His offer outweighed even the prestige of Conan. He pledged himself to invade Punt from the east with a host of black spearmen, Shemitish archers, and mercenary swordsmen, and to aid the king of Keshan to annex the hostile kingdom. The benevolent kings of Zembabwei desired only the monopoly of the trade of Keshan and her tributaries – and, as a pledge of good faith, some of the Teeth of Gwahlur. These would be put to no base usage, Thutmekri hastened to explain to the suspicious chieftains; they would be placed in the temple of Zembabwei beside the squat gold idols of Dagon and Derketo, sacred guests in the holy shrine of the kingdom, to seal the covenant between Keshan and Zembabwei. This statement brought a savage grin to Conan’s hard lips.

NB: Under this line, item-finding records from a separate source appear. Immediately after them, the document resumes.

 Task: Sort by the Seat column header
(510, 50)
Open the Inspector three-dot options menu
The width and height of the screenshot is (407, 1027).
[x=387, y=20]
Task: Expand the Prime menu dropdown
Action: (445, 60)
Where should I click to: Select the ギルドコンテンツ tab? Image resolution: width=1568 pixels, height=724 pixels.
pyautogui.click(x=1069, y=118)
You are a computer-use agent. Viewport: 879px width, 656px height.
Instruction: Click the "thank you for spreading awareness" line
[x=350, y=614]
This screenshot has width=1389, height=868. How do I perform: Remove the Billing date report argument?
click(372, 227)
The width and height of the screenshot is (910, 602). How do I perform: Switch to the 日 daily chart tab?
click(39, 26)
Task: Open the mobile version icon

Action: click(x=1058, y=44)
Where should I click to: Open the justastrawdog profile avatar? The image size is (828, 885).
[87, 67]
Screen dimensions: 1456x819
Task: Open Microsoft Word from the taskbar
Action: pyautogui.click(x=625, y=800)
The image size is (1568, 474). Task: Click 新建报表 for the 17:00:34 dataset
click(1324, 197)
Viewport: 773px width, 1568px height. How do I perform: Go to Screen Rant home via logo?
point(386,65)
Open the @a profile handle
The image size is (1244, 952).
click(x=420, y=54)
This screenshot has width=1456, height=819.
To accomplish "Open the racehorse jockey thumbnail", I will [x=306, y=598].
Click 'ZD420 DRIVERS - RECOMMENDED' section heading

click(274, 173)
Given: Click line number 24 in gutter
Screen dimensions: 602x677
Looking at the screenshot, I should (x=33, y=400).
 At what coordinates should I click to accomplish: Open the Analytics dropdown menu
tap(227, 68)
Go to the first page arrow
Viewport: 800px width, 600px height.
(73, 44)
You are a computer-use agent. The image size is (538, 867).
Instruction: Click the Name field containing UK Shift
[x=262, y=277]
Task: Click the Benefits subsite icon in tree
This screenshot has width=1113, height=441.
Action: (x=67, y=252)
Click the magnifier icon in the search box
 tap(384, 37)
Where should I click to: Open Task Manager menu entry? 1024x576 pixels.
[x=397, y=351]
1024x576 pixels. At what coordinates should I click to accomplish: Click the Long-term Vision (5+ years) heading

The Cimmerian made no attempt to match wits and intrigue with Thutmekri and his Shemitish partner, Zargheba. He knew that if Thutmekri won his point, he would insist on the instant banishment of his rival. There was but one thing for Conan to do: find the jewels before the king of Keshan made up his mind, and flee with them. But by this time he was certain that they were not hidden in Keshia, the royal city, which was a swarm of thatched huts crowding about a mud wall that enclosed a palace of stone and mud and bamboo.
While he fumed with nervous impatience, the high priest Gorulga announced that before any decision could be reached, the will of the gods must be ascertained concerning the proposed alliance with Zembabwei and the pledge of objects long held holy and inviolate. The oracle of Alkmeenon must be consulted.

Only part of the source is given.